The Atlanta Journal-Constitution
'Great concern' on virus
Public health officials say they face long list of coronavirus unknowns.
WASHINGTON — China has ordered an unprecedented quarantine of more than 50 million people. It has closed schools and shut down live animal markets. Airports across the globe are screening passengers coming from the world’s most populous country.
What’s happening
But three weeks after the new coronavirus emerged as a health crisis, experts can’t yet say whether these efforts will succeed at containing an infection that now threatens at least 17 countries.
Some early signs are discouraging: Six countries, including China, have confirmed human-tohuman transmission of the infection. Those include four cases in Germany connected to a single person — a worrisome sign for containment of the disease. Cases in China continue to multiply, and 5 million residents of Wuhan, where the virus originated, already have left the city, some of them surely carrying the disease.
But so far, the mortality rate is less than the rate of other severe respiratory coronaviruses: In China, where 5,974 people are infected, 131 have died through Tuesday. That is a high rate but far less than the fatality rate of SARS and MERS. And countries like the United States that quickly began screening travelers, isolating sick people and tracing their contacts have just a handful of cases each. There have been no fatalities outside China.
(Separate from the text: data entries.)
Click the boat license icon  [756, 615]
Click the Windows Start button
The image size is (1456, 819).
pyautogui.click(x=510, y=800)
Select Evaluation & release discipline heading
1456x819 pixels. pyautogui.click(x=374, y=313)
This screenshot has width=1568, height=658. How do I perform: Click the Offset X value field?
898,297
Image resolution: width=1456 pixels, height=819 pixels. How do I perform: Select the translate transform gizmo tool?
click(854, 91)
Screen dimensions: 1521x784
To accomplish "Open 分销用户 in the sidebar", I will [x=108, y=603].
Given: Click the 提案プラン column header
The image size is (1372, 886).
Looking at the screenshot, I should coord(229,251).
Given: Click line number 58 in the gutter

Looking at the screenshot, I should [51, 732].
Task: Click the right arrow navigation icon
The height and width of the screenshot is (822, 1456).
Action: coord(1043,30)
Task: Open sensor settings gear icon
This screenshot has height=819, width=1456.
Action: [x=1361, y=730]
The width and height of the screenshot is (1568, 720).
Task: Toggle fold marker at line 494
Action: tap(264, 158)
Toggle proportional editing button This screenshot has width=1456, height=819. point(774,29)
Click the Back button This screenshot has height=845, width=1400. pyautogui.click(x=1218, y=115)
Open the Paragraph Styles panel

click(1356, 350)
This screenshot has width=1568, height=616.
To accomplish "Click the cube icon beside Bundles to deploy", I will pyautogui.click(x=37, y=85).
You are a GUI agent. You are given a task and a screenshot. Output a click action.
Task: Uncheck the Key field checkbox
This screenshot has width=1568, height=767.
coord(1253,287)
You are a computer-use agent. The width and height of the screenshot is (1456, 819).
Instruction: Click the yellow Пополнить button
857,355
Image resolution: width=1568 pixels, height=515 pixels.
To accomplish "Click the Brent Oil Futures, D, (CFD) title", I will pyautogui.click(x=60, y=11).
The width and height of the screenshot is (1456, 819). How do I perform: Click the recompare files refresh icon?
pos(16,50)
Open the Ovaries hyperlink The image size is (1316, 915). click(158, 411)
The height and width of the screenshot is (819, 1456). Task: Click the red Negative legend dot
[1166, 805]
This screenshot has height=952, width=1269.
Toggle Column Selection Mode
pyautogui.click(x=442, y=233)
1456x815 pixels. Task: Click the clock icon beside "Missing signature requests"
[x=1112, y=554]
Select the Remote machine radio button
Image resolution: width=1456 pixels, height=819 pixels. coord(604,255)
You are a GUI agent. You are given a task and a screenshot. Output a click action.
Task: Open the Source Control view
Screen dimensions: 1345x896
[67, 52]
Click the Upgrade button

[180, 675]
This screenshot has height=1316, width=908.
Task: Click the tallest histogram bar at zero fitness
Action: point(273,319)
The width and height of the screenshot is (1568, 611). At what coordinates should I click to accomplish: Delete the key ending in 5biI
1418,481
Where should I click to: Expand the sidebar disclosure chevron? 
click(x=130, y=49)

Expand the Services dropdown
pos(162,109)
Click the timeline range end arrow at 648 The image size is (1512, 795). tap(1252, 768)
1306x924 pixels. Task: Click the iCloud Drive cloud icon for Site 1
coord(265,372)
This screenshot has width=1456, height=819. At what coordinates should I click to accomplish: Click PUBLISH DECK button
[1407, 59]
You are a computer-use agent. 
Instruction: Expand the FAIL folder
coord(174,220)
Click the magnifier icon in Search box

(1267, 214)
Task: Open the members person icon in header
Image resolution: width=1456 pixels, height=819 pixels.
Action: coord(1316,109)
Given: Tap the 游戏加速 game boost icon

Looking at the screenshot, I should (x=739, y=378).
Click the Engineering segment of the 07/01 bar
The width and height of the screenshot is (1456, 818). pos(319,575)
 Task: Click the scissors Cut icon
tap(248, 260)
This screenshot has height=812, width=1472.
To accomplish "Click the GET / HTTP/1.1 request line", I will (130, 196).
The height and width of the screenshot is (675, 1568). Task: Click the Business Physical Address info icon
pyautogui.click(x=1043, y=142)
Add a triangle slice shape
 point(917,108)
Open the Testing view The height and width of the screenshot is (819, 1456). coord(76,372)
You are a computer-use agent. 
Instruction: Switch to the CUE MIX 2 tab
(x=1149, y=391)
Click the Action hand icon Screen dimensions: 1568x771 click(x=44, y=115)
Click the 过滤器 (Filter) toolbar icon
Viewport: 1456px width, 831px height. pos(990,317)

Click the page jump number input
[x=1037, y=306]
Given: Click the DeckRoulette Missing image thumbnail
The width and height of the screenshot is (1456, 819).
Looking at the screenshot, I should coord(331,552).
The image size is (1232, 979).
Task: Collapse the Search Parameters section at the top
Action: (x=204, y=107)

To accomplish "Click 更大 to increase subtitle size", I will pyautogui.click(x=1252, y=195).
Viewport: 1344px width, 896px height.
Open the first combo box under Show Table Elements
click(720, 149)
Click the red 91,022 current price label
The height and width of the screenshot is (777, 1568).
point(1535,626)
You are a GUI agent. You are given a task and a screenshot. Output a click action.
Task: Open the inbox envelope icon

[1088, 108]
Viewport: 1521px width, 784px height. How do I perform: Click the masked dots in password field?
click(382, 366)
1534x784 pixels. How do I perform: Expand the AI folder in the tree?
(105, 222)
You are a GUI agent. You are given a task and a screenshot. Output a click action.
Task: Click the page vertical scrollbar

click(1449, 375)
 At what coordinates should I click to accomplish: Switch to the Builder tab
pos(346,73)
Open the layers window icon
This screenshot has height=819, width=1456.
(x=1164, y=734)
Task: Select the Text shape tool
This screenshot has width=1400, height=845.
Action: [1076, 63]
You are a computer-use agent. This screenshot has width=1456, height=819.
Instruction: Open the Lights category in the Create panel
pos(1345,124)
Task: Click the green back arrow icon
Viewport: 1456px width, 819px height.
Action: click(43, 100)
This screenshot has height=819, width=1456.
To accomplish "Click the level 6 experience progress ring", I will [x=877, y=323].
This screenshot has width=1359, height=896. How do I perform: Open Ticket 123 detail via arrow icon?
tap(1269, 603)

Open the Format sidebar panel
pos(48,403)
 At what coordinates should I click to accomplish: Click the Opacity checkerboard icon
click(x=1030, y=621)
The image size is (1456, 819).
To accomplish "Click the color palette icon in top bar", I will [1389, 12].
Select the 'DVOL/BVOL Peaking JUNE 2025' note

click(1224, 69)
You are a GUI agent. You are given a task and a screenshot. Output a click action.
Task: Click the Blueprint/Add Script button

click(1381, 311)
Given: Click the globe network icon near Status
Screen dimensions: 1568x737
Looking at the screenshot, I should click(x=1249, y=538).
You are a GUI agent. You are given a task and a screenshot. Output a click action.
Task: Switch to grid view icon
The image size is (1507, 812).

Public health officials said Tuesday that they are grappling with a long list of unknowns that will determine how successful they are in limiting the toll of the widening outbreak. Those questions include how lethal the virus may be, how contagious it is, whether it is transmitted by people who are infected but show no symptoms and whether it can be largely contained in its country of origin.
“It is very striking how quickly the numbers are going up,” said Trish Perl, chief of infectious diseases and geographic medicine at the University of Texas’ Southwestern Medical Center, who has fought other respiratory virus outbreaks, including SARS and MERS — severe acute respiratory syndrome and Middle East respiratory syndrome.
How experts are helping
China agreed Tuesday to allow a World Health Organization team of experts into the country to study the coronavirus, officials of the
United Nations agency said after a meeting between the organization’s director general and Chinese leader Xi Jinping.
It was unclear whether the team would include experts from the U.S. Centers for Disease Control and Prevention.
But several nations continued to pursue or consider evacuating their citizens from Wuhan, including France, South Korea, Morocco, Britain, Germany, Canada, the Netherlands and Russia.
Yet for all the action taken, even the near future remains uncertain.
“There is a real possibility that this virus will not be able to be contained,” said former CDC Director Tom Frieden, who oversaw the responses to the Ebola and Zika outbreaks.